[PATCH] KVM: emulator: Handle wraparound in (cs_base + offset) when fetching.

[PATCH] KVM: emulator: Handle wraparound in (cs_base + offset) when fetching.

[Nelson Elhage]

Currently, setting a large (i.e. negative) base address for %cs does not work on
a 64-bit host. The "JOS" teaching operating system, used by MIT and other
universities, relies on such segments while bootstrapping its way to full
virtual memory management.

Signed-off-by: Nelson Elhage <nelhage@ksplice.com>
---
 arch/x86/kvm/emulate.c |    5 ++++-
 1 files changed, 4 insertions(+), 1 deletions(-)

diff --git a/arch/x86/kvm/emulate.c b/arch/x86/kvm/emulate.c
index 0ad47b8..54e84b2 100644
--- a/arch/x86/kvm/emulate.c
+++ b/arch/x86/kvm/emulate.c
@@ -505,9 +505,12 @@ static int do_fetch_insn_byte(struct x86_emulate_ctxt *ctxt,
 	int size, cur_size;
 
 	if (eip == fc->end) {
+		unsigned long linear = eip + ctxt->cs_base;
+		if (ctxt->mode != X86EMUL_MODE_PROT64)
+			linear &= (u32)-1;
 		cur_size = fc->end - fc->start;
 		size = min(15UL - cur_size, PAGE_SIZE - offset_in_page(eip));
-		rc = ops->fetch(ctxt->cs_base + eip, fc->data + cur_size,
+		rc = ops->fetch(linear, fc->data + cur_size,
 				size, ctxt->vcpu, &ctxt->exception);
 		if (rc != X86EMUL_CONTINUE)
 			return rc;
-- 
1.7.2.43.g36c08.dirty

Re: [PATCH] KVM: emulator: Handle wraparound in (cs_base + offset) when fetching.

[Avi Kivity]

On 04/13/2011 06:44 PM, Nelson Elhage wrote:
> Currently, setting a large (i.e. negative) base address for %cs does not work on
> a 64-bit host.

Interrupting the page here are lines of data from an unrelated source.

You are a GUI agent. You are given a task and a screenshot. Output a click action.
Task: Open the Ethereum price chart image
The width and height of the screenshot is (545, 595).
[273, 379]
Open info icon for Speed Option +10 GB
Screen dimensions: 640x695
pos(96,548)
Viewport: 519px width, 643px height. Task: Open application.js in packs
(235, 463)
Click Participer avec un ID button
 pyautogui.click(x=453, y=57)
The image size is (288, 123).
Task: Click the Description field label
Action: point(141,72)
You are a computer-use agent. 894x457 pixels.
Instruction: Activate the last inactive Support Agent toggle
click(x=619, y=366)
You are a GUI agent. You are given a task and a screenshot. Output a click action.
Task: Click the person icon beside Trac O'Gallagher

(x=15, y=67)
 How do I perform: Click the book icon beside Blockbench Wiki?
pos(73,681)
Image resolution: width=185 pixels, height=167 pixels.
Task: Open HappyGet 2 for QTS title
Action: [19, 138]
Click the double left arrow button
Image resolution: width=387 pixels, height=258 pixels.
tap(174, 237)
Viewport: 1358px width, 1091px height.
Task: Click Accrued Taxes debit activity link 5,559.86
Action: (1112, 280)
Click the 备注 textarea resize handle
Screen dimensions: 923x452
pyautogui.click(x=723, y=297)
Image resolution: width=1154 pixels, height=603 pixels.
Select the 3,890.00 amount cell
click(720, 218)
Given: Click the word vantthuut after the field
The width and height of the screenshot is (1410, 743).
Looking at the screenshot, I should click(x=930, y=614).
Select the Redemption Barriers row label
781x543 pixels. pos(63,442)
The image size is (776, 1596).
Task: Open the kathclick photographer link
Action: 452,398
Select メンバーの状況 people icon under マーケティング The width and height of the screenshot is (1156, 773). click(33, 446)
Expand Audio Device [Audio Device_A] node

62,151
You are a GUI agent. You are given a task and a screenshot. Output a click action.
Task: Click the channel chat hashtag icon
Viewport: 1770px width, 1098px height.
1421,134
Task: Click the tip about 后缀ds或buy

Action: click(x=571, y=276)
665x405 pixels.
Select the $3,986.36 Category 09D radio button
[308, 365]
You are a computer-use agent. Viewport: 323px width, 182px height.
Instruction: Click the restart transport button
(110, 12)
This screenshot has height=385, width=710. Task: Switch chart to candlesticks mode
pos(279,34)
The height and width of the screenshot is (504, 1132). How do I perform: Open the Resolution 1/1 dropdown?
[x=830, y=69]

The "JOS" teaching operating system, used by MIT and other
> universities, relies on such segments while bootstrapping its way to full
> virtual memory management.
>
> Signed-off-by: Nelson Elhage<nelhage@ksplice.com>
> ---
>   arch/x86/kvm/emulate.c |    5 ++++-
>   1 files changed, 4 insertions(+), 1 deletions(-)
>
> diff --git a/arch/x86/kvm/emulate.c b/arch/x86/kvm/emulate.c
> index 0ad47b8..54e84b2 100644
> --- a/arch/x86/kvm/emulate.c
> +++ b/arch/x86/kvm/emulate.c
> @@ -505,9 +505,12 @@ static int do_fetch_insn_byte(struct x86_emulate_ctxt *ctxt,
>   	int size, cur_size;
>
>   	if (eip == fc->end) {
> +		unsigned long linear = eip + ctxt->cs_base;
> +		if (ctxt->mode != X86EMUL_MODE_PROT64)
> +			linear&= (u32)-1;
>   		cur_size = fc->end - fc->start;
>   		size = min(15UL - cur_size, PAGE_SIZE - offset_in_page(eip));
> -		rc = ops->fetch(ctxt->cs_base + eip, fc->data + cur_size,
> +		rc = ops->fetch(linear, fc->data + cur_size,
>   				size, ctxt->vcpu,&ctxt->exception);
>   		if (rc != X86EMUL_CONTINUE)
>   			return rc;

A better fix would be to call linearize() here, which does the necessary 
truncation as well as segment checks.

However, this patch is a lot more backportable, so I think it should be 
applied, and a conversion to linearize() performed afterwards.

-- 
error compiling committee.c: too many arguments to function

[PATCH] KVM: emulator: Use linearize() when fetching instructions.

[Nelson Elhage]

This means that the truncation behavior in linearize needs to grow an additional
slight piece of complexity: when fetching, truncation is dependent on the
execution mode, instead of the current address size.

Signed-off-by: Nelson Elhage <nelhage@ksplice.com>
---
 arch/x86/include/asm/kvm_emulate.h |    1 -
 arch/x86/kvm/emulate.c             |   23 ++++++++++++-----------
 2 files changed, 12 insertions(+), 12 deletions(-)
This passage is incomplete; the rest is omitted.